While photography can be conducted in the participant’s own time (either on a smart phone or a camera we provide), participatory mapping is often used as a tool within interviews, with audio and visual data collected simultaneously. In a remote setting there are numerous complicating factors. Although drawing the maps online so that the participant and researcher can see them simultaneously would be ideal, this involves finding software where people can draw during video calls, and an assumed level of IT literacy and digital access. Instead, we are opting to the send materials out to participants to create the maps in their own time. This has the added benefit of allowing participants to fit this task around their existing responsibilities. They will then be invited to document their movements, experiences and thoughts on this map throughout the subsequent week, before their second interview. We are hoping to send participants back physical copies of these photographs, so that they may add these to their maps and locate where these moments occurred geographically. In follow up interviews we plan to use a photograph of this map as a tool to facilitate discussion.

While nothing can replace the insights gained from physical presence, we hope these methods enable us to understand people’s experiences of place within the constraints of our COVID-19 reality.
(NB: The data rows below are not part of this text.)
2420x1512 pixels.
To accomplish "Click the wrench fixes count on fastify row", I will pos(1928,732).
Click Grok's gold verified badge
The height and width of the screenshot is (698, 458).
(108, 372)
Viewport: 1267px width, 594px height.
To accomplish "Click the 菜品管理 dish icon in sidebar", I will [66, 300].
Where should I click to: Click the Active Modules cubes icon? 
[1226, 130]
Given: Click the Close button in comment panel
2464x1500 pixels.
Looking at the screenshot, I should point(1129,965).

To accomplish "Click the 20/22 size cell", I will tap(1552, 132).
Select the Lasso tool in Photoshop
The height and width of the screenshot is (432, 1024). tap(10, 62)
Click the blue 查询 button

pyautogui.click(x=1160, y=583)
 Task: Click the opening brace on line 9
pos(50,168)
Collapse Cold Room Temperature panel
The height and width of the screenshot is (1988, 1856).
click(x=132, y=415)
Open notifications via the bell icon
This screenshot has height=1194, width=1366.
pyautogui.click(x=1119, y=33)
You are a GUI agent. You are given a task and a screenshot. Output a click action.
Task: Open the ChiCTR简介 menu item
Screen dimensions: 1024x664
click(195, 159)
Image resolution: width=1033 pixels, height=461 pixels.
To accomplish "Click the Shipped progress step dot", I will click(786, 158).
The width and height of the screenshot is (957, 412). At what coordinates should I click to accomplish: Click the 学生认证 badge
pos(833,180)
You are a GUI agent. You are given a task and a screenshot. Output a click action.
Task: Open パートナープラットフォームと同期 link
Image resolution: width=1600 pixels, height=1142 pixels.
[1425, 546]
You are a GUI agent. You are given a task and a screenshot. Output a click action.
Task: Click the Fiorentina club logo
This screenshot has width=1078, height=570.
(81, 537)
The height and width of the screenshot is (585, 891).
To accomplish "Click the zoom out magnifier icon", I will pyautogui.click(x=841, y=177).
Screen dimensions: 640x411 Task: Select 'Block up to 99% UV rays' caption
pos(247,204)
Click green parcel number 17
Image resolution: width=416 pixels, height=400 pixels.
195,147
Conducting this study longitudinally and with methods designed to situate data in its physical environments should allow us to provide insights into potential opportunities for future nutrition and related policies to create more health-enabling food environments.

Bios:

Charlotte Gallagher Squires is a Research Assistant at the Centre for Food Policy. She is currently working on the COVID-19 Food study which is funded through the NIHR Obesity Policy Research Unit. Charlotte completed her undergraduate degree at the University of Bath, during which she spent 11-months working as a Research Assistant in Community Health Psychology at the University of Stellenbosch, South Africa.

Anna Isaacs is Postdoctoral Fellow at the Centre for Food Policy. She is currently working on a series of projects for the NIHR-funded Obesity Policy Research Unit, exploring how food policies can better support positive nutritional outcomes, particularly in areas of deprivation. More broadly, Anna is interested in exploring how social, political, economic, and environmental factors shape experiences of health and wellbeing in different contexts, how these factors leads to health inequalities, and what policy can do to address this. She has expertise in a range of in-depth qualitative and participatory methods, and experience of working with diverse communities in areas of deprivation.